# [TEXTE PROPOSÉ]
Si je parle de ce texte, c’est tout simplement parce qu’il a servi de repère, explicitement, à un autre rapport, connu sous le nom de Rapport Attali. À son arrivée en 2007, Sarkozy a aussitôt confié à son ami – de gauche, on s’en doute – le soin de réunir de toute urgence une « Commission pour la libération de la croissance française ». Pardi ! il fallait relancer la machine. Ces corniauds, qui de droite, qui de gauche, promettent depuis 1974 la fin du chômage de masse, et comme ils échouent à en pleurer, ils rêvassent de retrouver l’élan perdu de ces foutues 30 Glorieuses – une partie de notre vrai drame en vient -, quand la croissance atteignait 8% – en 1960 – ou encore 7,1 % en 1969.

# [DONNÉES FOURNIES]
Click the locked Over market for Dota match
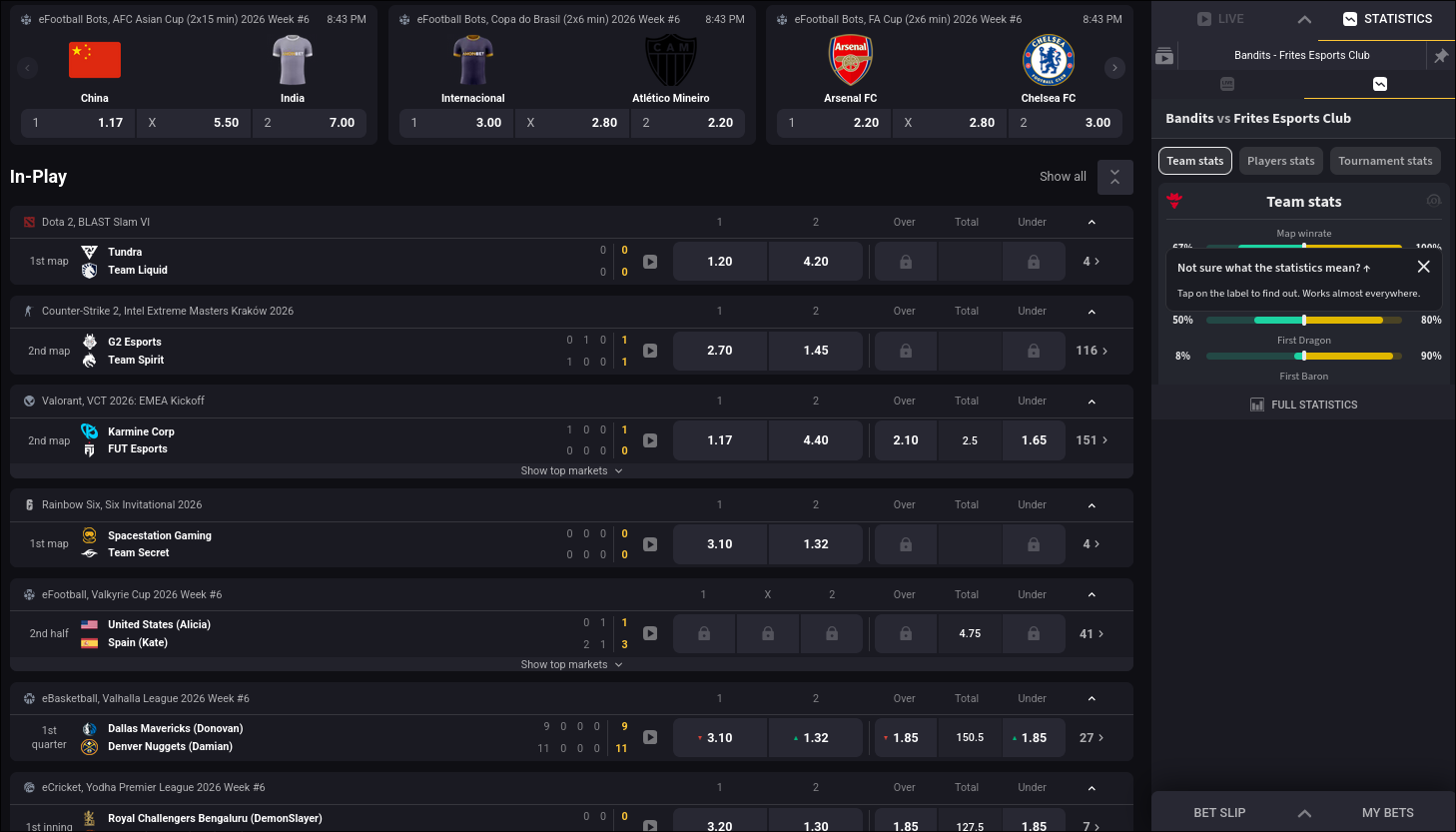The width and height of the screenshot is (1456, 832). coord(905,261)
--
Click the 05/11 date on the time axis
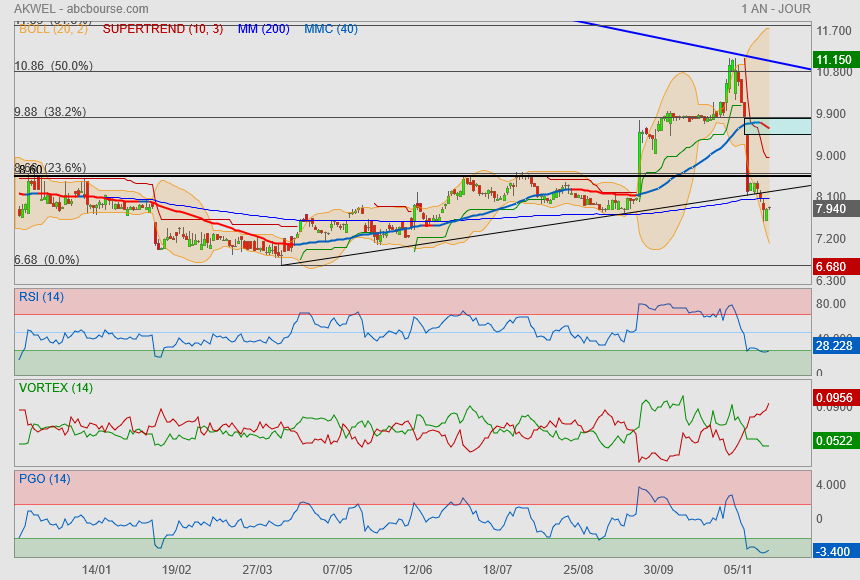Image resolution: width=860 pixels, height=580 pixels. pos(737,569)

# [CONSIGNE 1]
Recopiez, dans le texte sur le rapport Attali, tout ce qui va de « Si je parle » jusqu'à « 7,1 % en 1969. ».
# [CONSIGNE 2]
D'après le texte sur le rapport Attali, quel taux de croissance la France a-t-elle atteint en 1969 ?

# [RÉPONSE ATTENDUE 1]
Si je parle de ce texte, c’est tout simplement parce qu’il a servi de repère, explicitement, à un autre rapport, connu sous le nom de Rapport Attali. À son arrivée en 2007, Sarkozy a aussitôt confié à son ami – de gauche, on s’en doute – le soin de réunir de toute urgence une « Commission pour la libération de la croissance française ». Pardi ! il fallait relancer la machine. Ces corniauds, qui de droite, qui de gauche, promettent depuis 1974 la fin du chômage de masse, et comme ils échouent à en pleurer, ils rêvassent de retrouver l’élan perdu de ces foutues 30 Glorieuses – une partie de notre vrai drame en vient -, quand la croissance atteignait 8% – en 1960 – ou encore 7,1 % en 1969.

# [RÉPONSE ATTENDUE 2]
7,1 %.